In my last post on genre I provided an overview of Longacre’s four basic genre distinctions. He uses the distinctions of agent orientation and successive temporal succession to differentiate one genre from another. For the sake of discussion, I’ll talk about narrative as primarily focused on participants and events. These parameters are not absolute but prototypical of the genre. There are times in narrative where other considerations override the focus on participants and events, hence Longacre’s parameters are principles rather than rules. They provide a simple heuristic for differentiating the genres based on what is most salient characteristics in each.

But wait, there’s more!

Participant-driven versus Event-driven

Writers will not necessarily place equal value on each parameter. Instead these parameters are better understood as forming a continuum, with the focus on participants at one end and on events at the other. I’m not just talking here about within a given narrative, I mean within the narrative  as a whole. In other words, you could have a narrative that is almost completely focused on participants to the exclusion of events, or vice versa. How, you ask? How is it possible to tell a narrative without events, or to tell a story without really focusing on the participants? It happens a lot more than you might think! The basic difference between these two extremes can be crassly summarized as the difference between a “chick flicks” and your standard issue Chuck Norris or Arnold Schwarzenegger movie.

 

 

 

Participant-Driven———————————————————————- Event-Driven

Participant-driven narrative

I read Jane Austen’s Pride and Prejudice over Christmas, taking a fair amount of ribbing for getting in touch with my feminine side. In any case, it was time well spent based on what I learned. It was the most uneventful book I have ever read, literally! I mean there were virtually no events! Almost the entire book was delivered as dialogue between characters, with very little actually reported via narration from Austen. It was not just that she avoided frilly descriptions of scenes; if there was narration to be done, she used the participants to accomplish it. It took me about 2/3 of the way through the book to recognize the pattern that had been subconsciously bugging me. Here’s what I am talking about.
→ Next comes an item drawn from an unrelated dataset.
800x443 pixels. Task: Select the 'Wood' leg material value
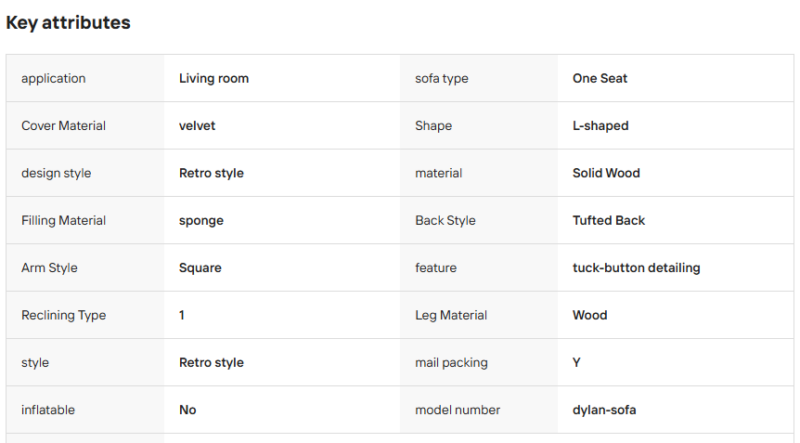590,315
In chapter 49 the Bennets are awaiting word about the whereabouts of Lydia, who had run away with the unscrupulous Mr. Wickham. Instead of narrating the arrival of the expressman from London with a letter bearing news, Austen uses a servant–one of the rare instances in the book where the hired help is anything more than a prop–to convey the arrival of the letter. But even here the servant doesn’t say, “Hey look, the mailman Behold, a rider approacheth! Prithee come hither!” Nope! Instead the housekeeper recounts something that has already happened. The narration is kept to an absolute minimum:

Two days after Mr. Bennet’s return, as Jane and Elizabeth were walking in the shrubbery behind the house,1 they saw the housekeeper coming towards them, and, concluding that she came to call them to their mother,2 went forward to meet her; but instead of the expected summons, when they approached her, she said to Miss Bennet, “I beg your pardon, madam, for interrupting you, but I was in hopes you might have got some good news from town, so I took the liberty of coming to ask.”3

“What do you mean, Hill? We have heard nothing from town.”

“Dear madam,” cried Mrs. Hill, in great astonishment,4 “don’t you know there is an express come for master from Mr. Gardiner?5 He has been here this half-hour, and master has had a letter.”
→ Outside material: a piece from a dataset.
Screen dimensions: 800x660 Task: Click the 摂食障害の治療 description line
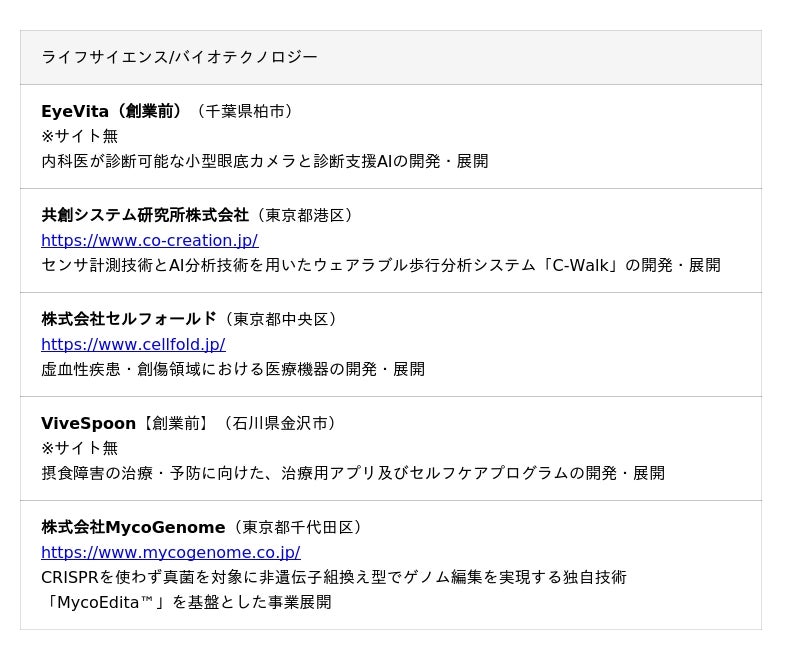[352, 473]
Away ran the girls, too eager to get in to have time for speech.6

Most narratives have a fair amount of material that is attributed to the narrator, describing a scene or event. Not so in Austen’s Pride and Predjudice. In place of narration, she uses dialogue between the characters to accomplish most of what she needs conveyed. There is narration, but it’s like she avoids it at all costs.

Event-driven Narrative 12772_view

So what about the other end of the spectrum, where there is almost total focus on events instead of participants? You have your average action movie like “Rambo,” “Commando,” or may the remake of “The A-Team.” You get to know the characters mainly through what they do instead of what they say. What they say? Not very much. In most cases there is an attempt a relationship or romantic involvement, there is an effort to provide some kind of meaningful linkage between the events that passes for a plot. However, the real point of interest is the events, watching stuff get blown up or the good guys prevailing over the bad. If there is dialogue in the action movie, it is usually poorly delivered and pretty lame. I’m thinking here of the scene in “Rambo” where the Vietnamese girl is asking Rambo if he’d take her back to America with him. About the time the intimacy begins to develop, the character is killed off. There’s a “touching” moment after she is inevitably killed: Rambo ties on the Jade necklace that she has given him around his neck as he is suiting up for battle. Her death is symbolized by the necklace, becoming another motivation for rescuing the POWs and killing bad guys.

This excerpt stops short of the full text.